My opinions are not those of the publisher, and I have not read the book, but Corrigan's review, and the dozens of comments she received afterwards, prompted the same questions that arose as I read my book for TK last month, a piece of historical fiction about post-war Vietnam--what kinds of cultural baggage do we bring to the books we read? As a reviewer, how well-informed am I supposed to be, not just about literature, but all forms of cultural expression? And if I don't understand the cultural context of a book, does that make it anathema to me?
Corrigan's review undoubtedly reeks of ethnocentricism--she admits that she writes from a Western perspective "indoctrinated in resolute messages about 'boundaries' and 'taking responsibility'; I kept waiting for irony; a comic twist in the plot; a reprieve." Corrigan is right in that the vast majority of American fiction, especially those tearjerkers destined for embrace by the best-seller lists and book clubs, is resolved with happy endings, rarely with a closing spoonful of doubt and blame and unending guilt. But this owes a great deal to a literary tradition rooted in stories of Christian redemption--so of course we've come to expect the happy endings. But ideas of redemption express themselves differently across different cultures--a novel written from a Buddhist perspective might let characters find redemption when they give up their personal desires; a story rooted in Greek mythology might only resolve a character's conflict once they have returned to their place of origin. But if you're reading like Corrigan did, the expectations for conventional narrative get in the way of exploring something new.
This brings me to something that I think many readers have discovered, and appreciate: fiction is the easiest and cheapest form of travel. We read fiction for a lot of reasons--entertainment pleasure, intellectual challenges, emotional growth--but we also read to expose ourselves to something unknown. Your passport may lack stamps, but if you build your library across many traditions, you can easily travel the world. I can go to India with Salman Rushdie's Midnight's Children, to Japan with Haruki Murakami's The Wind-Up Bird Chronicles, to Mexico with Roberto Bolaño's 2666, and yes, to Pakistan and Afghanistan with Greg Mortenson's Three Cups of Tea. Methinks part of the popularity of Eat, Pray, Love was not in its self-help feel-good ending, but in its geographic scope of Italy, India, and Indonesia. If you read literature in translation, the writer becomes a guide not just to a landscape, but to a whole set of cultural expectations, and you leave the work exposed to an entirely new series of ideas and possibilities. Reviewers can't be always be cultural authorities--if so, book review editors would have to provide big travel budgets--but they should be cultural omnivores. If Corrigan was turned off because the subject of motherhood from the Korean perspective proved too strangely foreign for her exploration, then one has to wonder what exactly she bothered to pick up the book at all. If you don't want to travel, then please, stay at home and leave the journey for the enthusiastic.
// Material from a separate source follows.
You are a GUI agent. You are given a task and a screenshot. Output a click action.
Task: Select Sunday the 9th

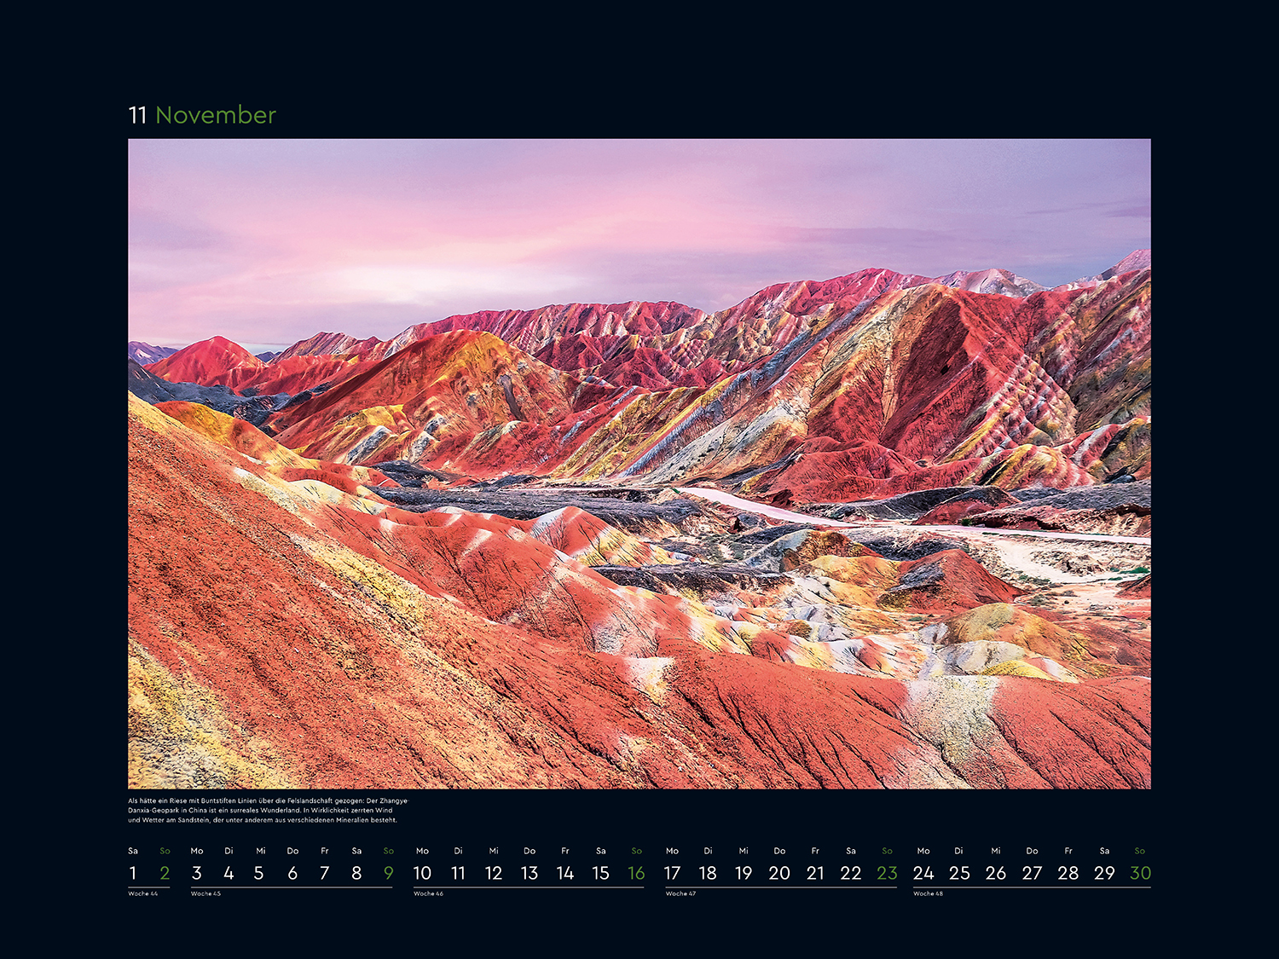389,873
But of course, even if you do agree to take the journey, you may not like what you find...You can't force a book to be pleasurable if you can't make an emotional connection to it. But there, of course, is what I find one of the greatest potentialities in any book I pick up: I may really, really hate it. Not everyone reads to skate placidly across a narrative, and sometimes, you really want the experience of a rollercoaster, the narrative throwing you into wildly polarized opinions and emotions. For all the books I've loved, I learned just as much from the ones I hated--I gritted my teeth with disgust at American Psycho and Less Than Zero, groaned with annoyance at The Devil Wears Prada, and openly yelled at the characters in Freedom. But none of these reads were at any point a waste of time, and I never once put them down because I disagreed with them. And this was the point where I really fought with Corrigan's perspective: she recommends that the American readers go for Patti Smith's memoir Just Kids instead of Shin's novel. This is fine--Just Kids is a great read, one that many people have loved--but to suggest that reading is an either/or experience, that somehow one book should be substituted for another, misses the whole point of why we read. The sad, beautiful fact that we're going to miss almost everything is somewhat inevitable, but being "well-read" isn't about reading everything. It's about reading widely, generously, and with an open mind.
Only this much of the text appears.